HighBridge, 2014. 7 hours on 6 compact discs.
Starred Review

After listening to the first CD of this audiobook, I was strongly tempted to quit. Put the whole book away. The book doesn’t even begin with A. J. Fikry. It begins with a woman who’s a publisher representative. She takes the difficult journey to Alice Island in Massachusetts to meet with the owner of Island Books. He hasn’t read his email and isn’t expecting her. In fact, he hadn’t realized that her predecessor is dead.
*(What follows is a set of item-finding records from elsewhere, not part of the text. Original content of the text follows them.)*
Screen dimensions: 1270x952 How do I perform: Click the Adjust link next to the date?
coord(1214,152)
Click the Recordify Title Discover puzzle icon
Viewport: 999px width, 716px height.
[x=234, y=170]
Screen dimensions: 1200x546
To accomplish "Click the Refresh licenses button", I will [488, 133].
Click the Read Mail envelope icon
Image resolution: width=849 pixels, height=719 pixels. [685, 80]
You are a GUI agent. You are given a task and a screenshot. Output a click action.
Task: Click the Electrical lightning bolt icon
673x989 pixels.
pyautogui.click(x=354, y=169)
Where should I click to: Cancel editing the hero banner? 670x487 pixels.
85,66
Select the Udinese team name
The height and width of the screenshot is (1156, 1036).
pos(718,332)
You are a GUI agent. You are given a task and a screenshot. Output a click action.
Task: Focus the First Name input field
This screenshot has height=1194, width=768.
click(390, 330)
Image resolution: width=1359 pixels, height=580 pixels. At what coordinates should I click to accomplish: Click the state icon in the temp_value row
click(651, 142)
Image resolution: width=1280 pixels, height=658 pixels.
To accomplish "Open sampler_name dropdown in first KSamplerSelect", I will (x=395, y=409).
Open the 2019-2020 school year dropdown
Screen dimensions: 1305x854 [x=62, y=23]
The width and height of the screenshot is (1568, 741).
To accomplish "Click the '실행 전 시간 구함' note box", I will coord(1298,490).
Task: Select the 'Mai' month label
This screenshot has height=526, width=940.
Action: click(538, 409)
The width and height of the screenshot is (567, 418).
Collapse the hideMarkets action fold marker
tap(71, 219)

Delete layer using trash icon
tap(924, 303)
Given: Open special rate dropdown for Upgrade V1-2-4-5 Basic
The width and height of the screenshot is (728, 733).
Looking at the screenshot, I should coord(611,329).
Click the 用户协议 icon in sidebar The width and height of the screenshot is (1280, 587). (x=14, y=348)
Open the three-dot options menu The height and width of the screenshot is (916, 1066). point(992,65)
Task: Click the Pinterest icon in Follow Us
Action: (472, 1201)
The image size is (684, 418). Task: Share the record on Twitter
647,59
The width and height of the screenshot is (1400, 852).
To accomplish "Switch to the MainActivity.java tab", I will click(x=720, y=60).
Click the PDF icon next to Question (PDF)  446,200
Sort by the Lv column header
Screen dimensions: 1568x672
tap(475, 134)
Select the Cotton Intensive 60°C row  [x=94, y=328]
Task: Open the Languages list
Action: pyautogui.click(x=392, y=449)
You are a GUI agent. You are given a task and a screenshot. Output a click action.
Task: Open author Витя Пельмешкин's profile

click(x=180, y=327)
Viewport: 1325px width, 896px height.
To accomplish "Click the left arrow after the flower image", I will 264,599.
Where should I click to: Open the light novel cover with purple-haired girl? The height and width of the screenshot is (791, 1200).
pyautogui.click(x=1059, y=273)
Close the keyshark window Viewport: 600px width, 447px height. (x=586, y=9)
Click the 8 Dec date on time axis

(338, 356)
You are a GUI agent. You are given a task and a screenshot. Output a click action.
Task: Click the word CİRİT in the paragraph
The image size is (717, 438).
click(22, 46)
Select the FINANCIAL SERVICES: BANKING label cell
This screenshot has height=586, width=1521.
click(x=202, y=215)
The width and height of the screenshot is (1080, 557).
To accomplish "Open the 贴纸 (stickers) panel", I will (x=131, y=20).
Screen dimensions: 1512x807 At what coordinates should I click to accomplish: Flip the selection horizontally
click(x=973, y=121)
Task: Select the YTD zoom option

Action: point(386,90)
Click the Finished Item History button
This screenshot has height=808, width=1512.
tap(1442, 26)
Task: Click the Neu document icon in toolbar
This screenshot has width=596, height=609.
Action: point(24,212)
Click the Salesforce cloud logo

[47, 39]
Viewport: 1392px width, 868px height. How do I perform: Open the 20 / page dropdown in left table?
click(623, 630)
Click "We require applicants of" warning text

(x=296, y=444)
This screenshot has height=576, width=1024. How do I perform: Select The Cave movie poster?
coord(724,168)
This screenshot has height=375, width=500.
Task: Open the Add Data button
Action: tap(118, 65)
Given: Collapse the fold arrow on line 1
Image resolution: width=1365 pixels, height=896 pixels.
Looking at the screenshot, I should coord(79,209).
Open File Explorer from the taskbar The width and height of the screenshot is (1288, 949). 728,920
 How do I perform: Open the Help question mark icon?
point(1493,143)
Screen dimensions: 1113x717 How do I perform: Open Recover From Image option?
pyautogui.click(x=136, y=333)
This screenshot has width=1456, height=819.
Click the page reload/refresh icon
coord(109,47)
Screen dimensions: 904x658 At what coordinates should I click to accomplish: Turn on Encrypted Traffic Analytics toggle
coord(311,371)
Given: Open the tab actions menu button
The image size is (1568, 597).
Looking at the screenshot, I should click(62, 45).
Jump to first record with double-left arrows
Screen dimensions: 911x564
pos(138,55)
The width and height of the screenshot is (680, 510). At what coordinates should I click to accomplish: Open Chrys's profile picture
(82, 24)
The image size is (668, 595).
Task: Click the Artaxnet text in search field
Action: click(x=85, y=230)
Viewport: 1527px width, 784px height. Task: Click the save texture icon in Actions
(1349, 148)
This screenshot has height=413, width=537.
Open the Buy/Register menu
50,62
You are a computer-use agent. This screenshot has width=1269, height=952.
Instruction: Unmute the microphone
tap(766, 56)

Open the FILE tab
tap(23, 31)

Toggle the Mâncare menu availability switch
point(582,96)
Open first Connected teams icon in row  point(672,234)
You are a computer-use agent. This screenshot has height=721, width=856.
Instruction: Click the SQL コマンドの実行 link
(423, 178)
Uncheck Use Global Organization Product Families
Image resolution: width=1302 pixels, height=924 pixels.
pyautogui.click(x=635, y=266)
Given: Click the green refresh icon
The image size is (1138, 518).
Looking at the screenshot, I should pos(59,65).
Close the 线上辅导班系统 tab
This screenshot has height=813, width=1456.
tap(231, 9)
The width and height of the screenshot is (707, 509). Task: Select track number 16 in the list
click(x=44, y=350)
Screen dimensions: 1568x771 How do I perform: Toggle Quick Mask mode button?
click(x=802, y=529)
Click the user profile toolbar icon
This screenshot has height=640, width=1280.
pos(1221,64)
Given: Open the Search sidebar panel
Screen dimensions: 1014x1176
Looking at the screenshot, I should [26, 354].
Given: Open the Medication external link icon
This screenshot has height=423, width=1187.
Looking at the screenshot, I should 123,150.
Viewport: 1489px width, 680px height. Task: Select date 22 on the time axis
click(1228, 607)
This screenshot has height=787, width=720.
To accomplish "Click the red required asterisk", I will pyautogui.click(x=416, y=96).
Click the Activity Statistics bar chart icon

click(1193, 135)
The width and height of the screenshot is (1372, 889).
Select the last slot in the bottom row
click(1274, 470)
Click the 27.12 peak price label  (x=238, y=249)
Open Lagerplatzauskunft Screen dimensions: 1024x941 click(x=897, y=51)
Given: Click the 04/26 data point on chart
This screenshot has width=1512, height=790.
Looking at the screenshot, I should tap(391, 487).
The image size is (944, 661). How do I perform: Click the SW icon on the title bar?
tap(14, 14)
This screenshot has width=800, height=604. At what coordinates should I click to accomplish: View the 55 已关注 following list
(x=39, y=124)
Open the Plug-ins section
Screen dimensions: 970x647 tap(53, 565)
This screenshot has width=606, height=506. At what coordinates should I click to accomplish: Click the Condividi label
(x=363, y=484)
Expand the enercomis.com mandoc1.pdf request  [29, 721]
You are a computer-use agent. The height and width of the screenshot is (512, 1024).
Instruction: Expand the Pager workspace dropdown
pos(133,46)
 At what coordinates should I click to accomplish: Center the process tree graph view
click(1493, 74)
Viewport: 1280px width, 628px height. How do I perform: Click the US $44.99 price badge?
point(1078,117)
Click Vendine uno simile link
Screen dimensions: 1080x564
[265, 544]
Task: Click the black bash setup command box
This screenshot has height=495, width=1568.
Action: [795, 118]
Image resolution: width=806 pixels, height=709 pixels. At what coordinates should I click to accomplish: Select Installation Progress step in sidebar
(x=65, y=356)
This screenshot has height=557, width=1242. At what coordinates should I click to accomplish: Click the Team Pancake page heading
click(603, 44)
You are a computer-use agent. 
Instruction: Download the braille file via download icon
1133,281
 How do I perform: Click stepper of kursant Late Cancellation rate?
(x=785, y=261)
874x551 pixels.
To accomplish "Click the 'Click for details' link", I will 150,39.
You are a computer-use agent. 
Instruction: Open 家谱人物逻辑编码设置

He is curmudgeonly and terribly rude to her. After she leaves, we see him get out the rare book that he’s counting on to pay for retiring from the bookselling business. He drinks until he passes out and imagines his recently-killed wife helping him to bed.

In the morning, his rare book, the one worth a fortune, is gone. The same policeman helps him who investigated his wife’s car accident.

Depressing story, right? I wasn’t crazy about the reader, either. It wasn’t terribly easy to tell who was talking by the voice.

But I continued into the second disc… and someone left a baby in the bookstore.

The baby changes A. J.’s life. In good ways. And this book about A. J.’s life ends up being delightful.

There are some dramatic plot twists thrown in. Perhaps the story isn’t entirely likely. But it has plenty of heart.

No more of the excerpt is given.